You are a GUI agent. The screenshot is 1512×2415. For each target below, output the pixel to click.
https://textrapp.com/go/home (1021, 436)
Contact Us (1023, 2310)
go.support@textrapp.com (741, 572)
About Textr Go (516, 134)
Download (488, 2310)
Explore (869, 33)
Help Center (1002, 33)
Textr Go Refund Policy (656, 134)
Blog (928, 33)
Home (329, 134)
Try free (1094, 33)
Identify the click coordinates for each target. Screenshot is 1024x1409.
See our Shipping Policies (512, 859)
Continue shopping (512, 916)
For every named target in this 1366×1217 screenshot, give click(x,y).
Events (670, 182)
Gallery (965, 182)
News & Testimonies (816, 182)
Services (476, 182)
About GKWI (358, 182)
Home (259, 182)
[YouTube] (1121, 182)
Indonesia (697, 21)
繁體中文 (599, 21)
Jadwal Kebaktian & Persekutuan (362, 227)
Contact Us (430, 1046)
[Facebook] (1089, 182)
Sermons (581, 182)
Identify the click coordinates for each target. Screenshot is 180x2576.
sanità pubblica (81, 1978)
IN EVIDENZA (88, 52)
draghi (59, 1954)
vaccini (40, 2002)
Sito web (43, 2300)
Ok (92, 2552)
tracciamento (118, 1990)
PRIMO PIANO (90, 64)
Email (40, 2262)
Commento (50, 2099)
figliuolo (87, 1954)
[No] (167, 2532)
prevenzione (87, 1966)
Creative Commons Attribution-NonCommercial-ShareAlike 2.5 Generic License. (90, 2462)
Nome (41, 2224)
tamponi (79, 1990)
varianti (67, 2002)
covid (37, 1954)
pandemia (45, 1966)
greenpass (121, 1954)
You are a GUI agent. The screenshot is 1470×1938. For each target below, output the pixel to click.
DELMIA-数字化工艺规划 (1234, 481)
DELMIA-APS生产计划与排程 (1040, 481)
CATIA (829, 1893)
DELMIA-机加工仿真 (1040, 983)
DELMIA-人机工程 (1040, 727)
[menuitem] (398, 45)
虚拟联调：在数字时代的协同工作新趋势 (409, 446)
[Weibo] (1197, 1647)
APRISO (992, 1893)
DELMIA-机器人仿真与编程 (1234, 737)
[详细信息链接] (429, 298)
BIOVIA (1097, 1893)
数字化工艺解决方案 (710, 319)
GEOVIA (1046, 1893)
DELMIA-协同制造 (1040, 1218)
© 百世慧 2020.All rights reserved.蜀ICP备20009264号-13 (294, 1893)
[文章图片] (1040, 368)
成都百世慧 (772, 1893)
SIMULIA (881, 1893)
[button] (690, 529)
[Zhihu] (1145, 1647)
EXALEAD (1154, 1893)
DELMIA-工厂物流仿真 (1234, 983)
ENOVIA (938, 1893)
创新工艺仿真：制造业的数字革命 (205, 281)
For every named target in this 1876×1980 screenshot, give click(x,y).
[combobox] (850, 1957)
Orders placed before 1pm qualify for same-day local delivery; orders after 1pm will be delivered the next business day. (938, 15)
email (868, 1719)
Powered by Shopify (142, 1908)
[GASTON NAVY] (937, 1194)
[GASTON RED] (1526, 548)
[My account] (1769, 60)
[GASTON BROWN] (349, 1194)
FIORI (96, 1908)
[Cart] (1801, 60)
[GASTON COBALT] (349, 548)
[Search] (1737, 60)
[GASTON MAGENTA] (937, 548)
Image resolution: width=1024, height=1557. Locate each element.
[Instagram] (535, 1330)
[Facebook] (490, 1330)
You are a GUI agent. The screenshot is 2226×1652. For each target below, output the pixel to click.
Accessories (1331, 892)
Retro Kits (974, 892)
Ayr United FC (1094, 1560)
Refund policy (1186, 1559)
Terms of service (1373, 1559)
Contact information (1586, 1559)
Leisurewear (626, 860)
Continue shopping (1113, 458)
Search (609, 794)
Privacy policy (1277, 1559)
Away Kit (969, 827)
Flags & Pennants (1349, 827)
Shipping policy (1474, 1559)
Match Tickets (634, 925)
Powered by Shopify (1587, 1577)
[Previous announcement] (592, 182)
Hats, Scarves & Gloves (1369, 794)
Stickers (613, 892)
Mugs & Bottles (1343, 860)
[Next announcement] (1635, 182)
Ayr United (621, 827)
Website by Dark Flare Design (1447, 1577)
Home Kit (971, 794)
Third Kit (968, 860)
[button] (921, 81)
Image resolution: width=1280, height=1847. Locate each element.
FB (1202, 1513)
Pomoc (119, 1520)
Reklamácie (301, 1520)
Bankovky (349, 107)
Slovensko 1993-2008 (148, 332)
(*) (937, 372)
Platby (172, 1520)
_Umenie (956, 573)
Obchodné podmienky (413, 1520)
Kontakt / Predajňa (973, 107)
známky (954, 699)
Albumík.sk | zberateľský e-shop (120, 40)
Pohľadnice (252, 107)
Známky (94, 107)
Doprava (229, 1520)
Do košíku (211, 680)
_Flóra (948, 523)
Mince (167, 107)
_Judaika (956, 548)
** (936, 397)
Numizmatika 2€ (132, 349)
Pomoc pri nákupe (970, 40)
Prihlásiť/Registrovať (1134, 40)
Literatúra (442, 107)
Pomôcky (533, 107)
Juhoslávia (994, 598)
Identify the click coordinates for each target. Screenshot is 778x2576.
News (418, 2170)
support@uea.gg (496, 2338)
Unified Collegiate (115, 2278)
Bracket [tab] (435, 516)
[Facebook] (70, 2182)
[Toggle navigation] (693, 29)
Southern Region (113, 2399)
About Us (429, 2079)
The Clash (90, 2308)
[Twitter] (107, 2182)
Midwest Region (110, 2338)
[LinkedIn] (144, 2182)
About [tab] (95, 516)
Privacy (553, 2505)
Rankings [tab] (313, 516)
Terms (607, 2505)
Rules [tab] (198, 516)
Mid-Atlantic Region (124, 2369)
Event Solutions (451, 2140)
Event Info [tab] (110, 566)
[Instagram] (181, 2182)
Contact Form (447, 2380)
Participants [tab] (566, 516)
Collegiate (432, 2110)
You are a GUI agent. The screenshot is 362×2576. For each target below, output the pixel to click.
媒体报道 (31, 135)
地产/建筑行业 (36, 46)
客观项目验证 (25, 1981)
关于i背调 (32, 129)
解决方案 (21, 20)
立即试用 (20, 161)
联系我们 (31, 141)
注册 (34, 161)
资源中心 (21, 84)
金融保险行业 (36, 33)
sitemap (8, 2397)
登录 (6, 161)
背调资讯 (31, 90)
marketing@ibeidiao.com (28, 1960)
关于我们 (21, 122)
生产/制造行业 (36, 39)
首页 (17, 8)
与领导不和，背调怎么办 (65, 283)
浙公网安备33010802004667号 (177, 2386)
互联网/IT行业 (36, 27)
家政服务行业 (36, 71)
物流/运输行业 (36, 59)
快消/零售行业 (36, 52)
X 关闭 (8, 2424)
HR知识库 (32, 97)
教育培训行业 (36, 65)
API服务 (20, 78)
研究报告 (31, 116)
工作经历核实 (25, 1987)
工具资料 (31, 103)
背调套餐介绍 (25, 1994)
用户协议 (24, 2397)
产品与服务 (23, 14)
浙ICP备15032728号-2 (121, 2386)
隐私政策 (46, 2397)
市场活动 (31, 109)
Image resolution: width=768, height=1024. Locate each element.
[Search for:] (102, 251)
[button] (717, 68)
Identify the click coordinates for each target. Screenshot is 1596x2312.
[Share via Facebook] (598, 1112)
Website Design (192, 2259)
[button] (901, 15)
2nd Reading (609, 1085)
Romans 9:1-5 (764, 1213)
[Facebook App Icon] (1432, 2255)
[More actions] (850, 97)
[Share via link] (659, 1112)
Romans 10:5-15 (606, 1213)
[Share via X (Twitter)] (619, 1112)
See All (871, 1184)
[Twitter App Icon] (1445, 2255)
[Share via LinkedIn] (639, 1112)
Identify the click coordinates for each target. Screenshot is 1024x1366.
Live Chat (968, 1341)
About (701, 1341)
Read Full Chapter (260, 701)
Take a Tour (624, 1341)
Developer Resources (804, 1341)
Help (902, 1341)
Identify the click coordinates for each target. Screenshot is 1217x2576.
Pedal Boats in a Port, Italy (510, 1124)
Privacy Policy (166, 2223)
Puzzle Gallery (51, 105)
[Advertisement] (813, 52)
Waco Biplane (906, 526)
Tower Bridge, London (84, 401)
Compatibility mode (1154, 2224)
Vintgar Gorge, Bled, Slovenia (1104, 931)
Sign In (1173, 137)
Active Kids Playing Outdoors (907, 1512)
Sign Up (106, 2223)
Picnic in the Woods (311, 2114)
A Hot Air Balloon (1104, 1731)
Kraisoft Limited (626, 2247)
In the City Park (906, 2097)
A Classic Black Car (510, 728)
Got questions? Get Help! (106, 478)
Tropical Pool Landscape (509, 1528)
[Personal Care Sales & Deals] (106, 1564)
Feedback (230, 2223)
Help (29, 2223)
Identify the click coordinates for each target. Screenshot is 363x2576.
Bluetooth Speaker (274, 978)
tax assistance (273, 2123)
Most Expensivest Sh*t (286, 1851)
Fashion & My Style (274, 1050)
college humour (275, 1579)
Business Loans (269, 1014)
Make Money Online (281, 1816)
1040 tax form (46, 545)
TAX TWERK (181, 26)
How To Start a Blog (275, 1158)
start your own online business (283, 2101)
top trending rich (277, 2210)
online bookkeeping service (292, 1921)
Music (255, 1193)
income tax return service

# GOAL OF THE EXERCISE:
The reply should hold only the lines of the listing above starting at the line containing "Mince (167, 107)" and ending at the line containing "[Toggle navigation] (693, 29)", exactly as written.

# RESULT BELOW:
Mince (167, 107)
_Judaika (956, 548)
** (936, 397)
Numizmatika 2€ (132, 349)
Pomoc pri nákupe (970, 40)
Prihlásiť/Registrovať (1134, 40)
Literatúra (442, 107)
Pomôcky (533, 107)
Juhoslávia (994, 598)
Identify the click coordinates for each target. Screenshot is 778x2576.
News (418, 2170)
support@uea.gg (496, 2338)
Unified Collegiate (115, 2278)
Bracket [tab] (435, 516)
[Facebook] (70, 2182)
[Toggle navigation] (693, 29)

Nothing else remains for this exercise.